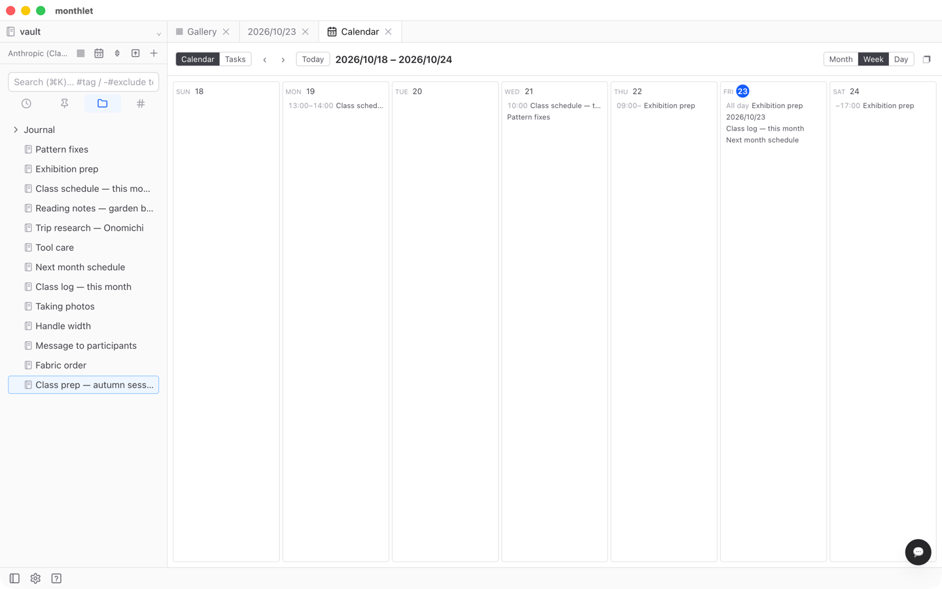Add a new note with the plus icon
Viewport: 942px width, 589px height.
coord(154,53)
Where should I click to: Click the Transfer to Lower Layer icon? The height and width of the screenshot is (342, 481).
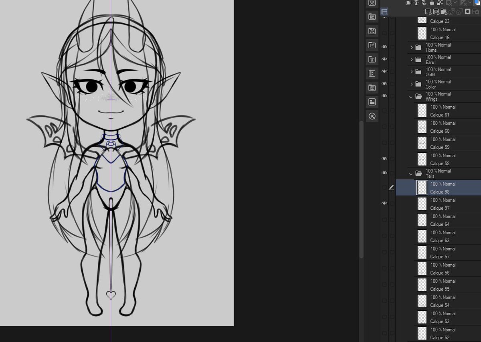452,11
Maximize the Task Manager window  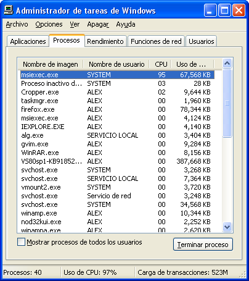point(224,10)
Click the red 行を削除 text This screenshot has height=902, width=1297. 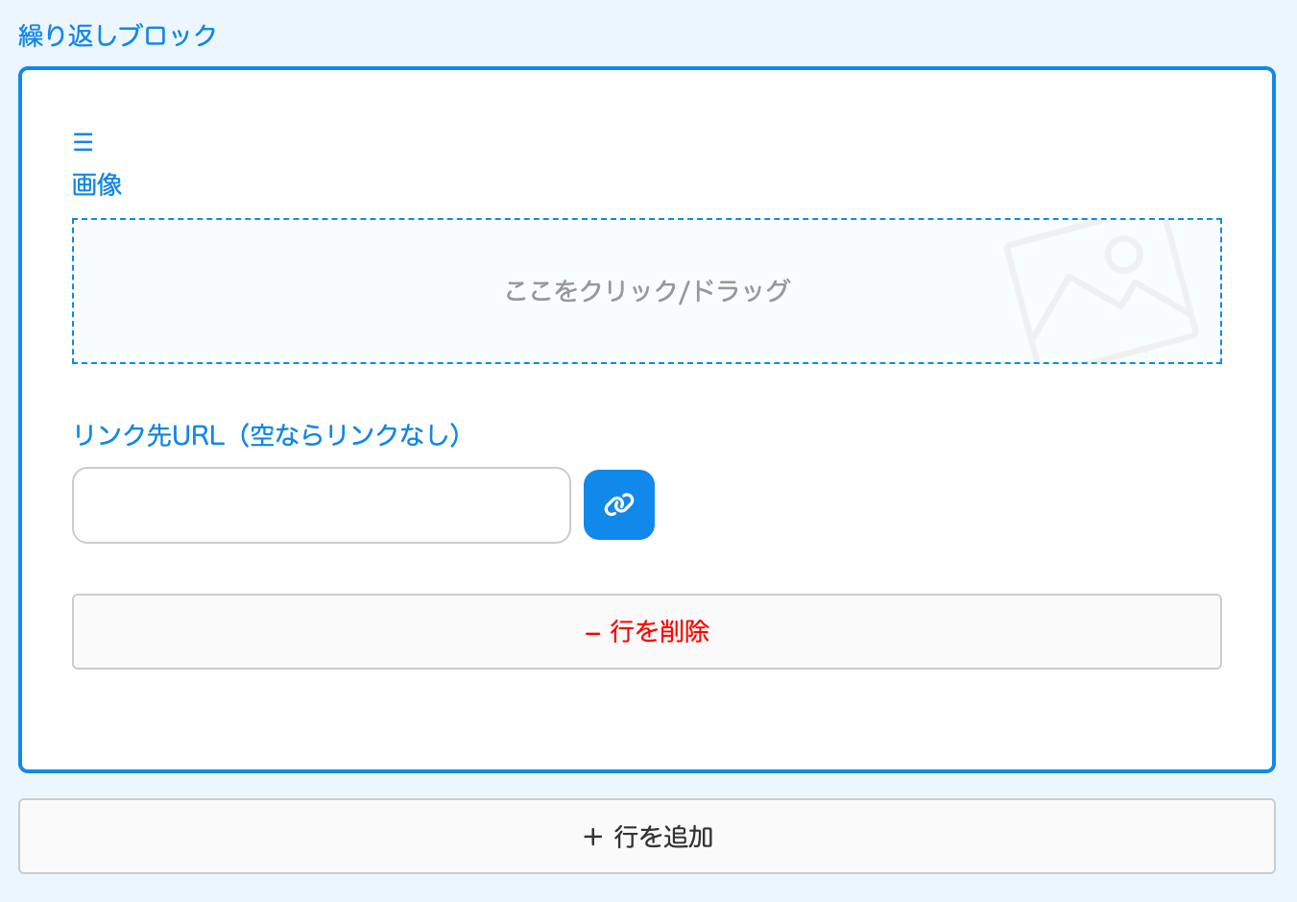[660, 631]
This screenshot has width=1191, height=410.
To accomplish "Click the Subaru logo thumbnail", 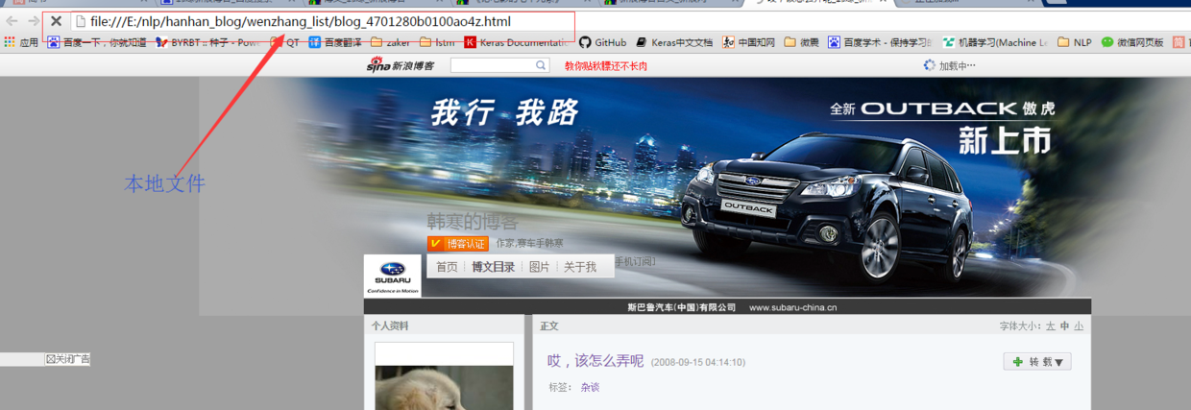I will 392,276.
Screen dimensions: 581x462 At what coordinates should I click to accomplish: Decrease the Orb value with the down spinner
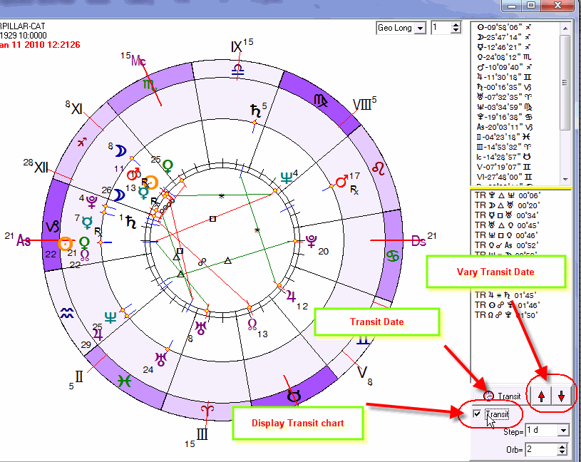point(563,453)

____________

> **Work task**:
Beginning with the line containing "Screen dimensions: 581x462" and ending with the last line of the listing above, output those lines exactly as written, without pictures.

> **Written solution**:
Screen dimensions: 581x462 At what coordinates should I click to accomplish: Decrease the Orb value with the down spinner
point(563,453)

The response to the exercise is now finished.